Secondo Franchi la maggioranza di Centrodestra ha bocciato un ordine del giorno che impegnava il governo di Giorgia Meloni a proseguire con la progettazione dell’alta velocità ed alta capacità sulla costa tirrenica segnando, a suo giudizio, un cambio di indirizzo rispetto a precedenti aperture sul tema registrate in Parlamento.
“Si tratta di un passo indietro grave”, afferma Franchi, secondo cui la decisione rappresenta un segnale politico negativo per tutto il corridoio tirrenico e in particolare per la Toscana costiera.

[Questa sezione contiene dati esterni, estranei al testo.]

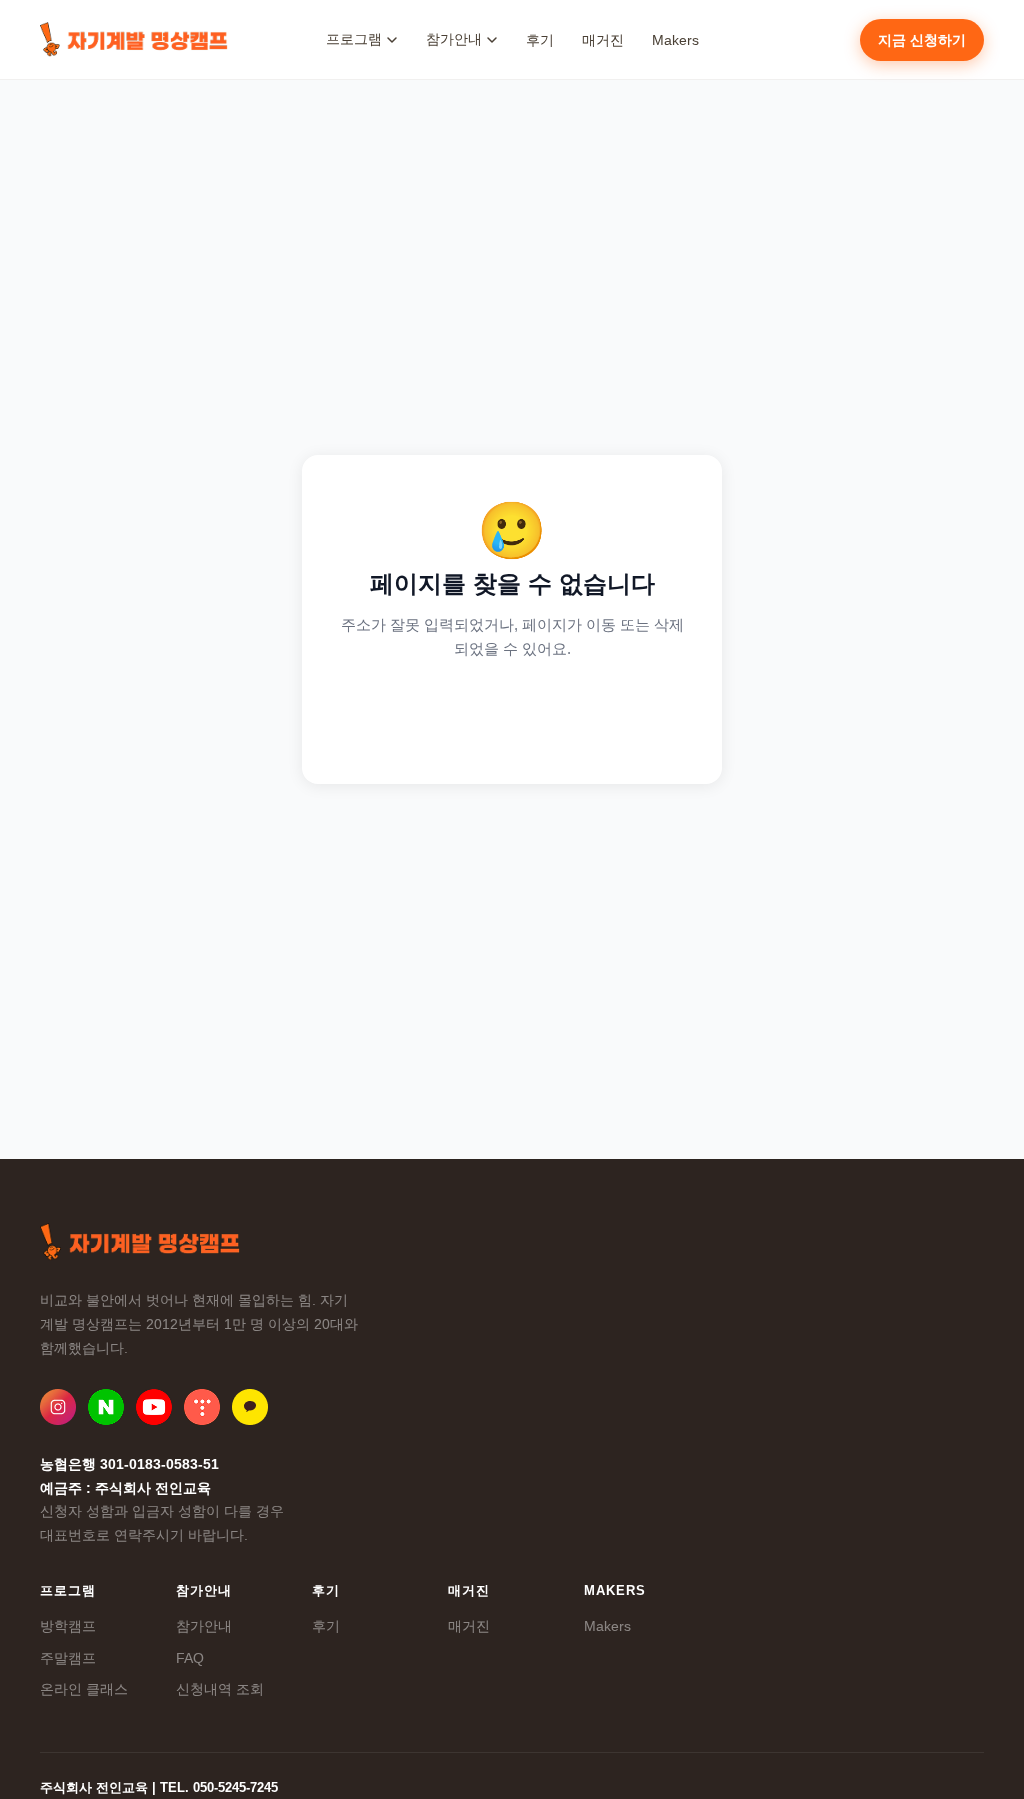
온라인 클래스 (84, 1689)
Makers (675, 40)
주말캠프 (68, 1658)
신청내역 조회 (220, 1689)
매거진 (603, 40)
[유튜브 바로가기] (154, 1407)
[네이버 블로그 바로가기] (106, 1407)
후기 (540, 40)
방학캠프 (68, 1626)
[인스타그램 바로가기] (58, 1407)
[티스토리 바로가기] (202, 1407)
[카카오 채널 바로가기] (250, 1407)
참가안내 (204, 1626)
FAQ (190, 1658)
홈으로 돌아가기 (512, 714)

Il consigliere regionale, già sindaco di Rosignano, inserisce la vicenda in un quadro più ampio di criticità infrastrutturali, ricordando anche la riduzione delle risorse per gli interventi sulla viabilità della Tirrenica.
“Dopo il ridimensionamento degli investimenti sulla strada Tirrenica, arriva anche lo stop al potenziamento ferroviario”, evidenzia il consigliere democratico. Il quale aggiunge che “la mancata conferma dell’impegno sull’alta velocità” rischia di avere “ricadute su pendolari, imprese e sviluppo economico” dei territori costieri, oltre a penalizzare i collegamenti dei porti toscani con il resto d’Italia.
Franchi, infine, richiama la necessità di una strategia infrastrutturale coerente: “Si parla di grandi opere e sviluppo, ma nei fatti si fermano progetti strategici per la competitività della costa tirrenica”.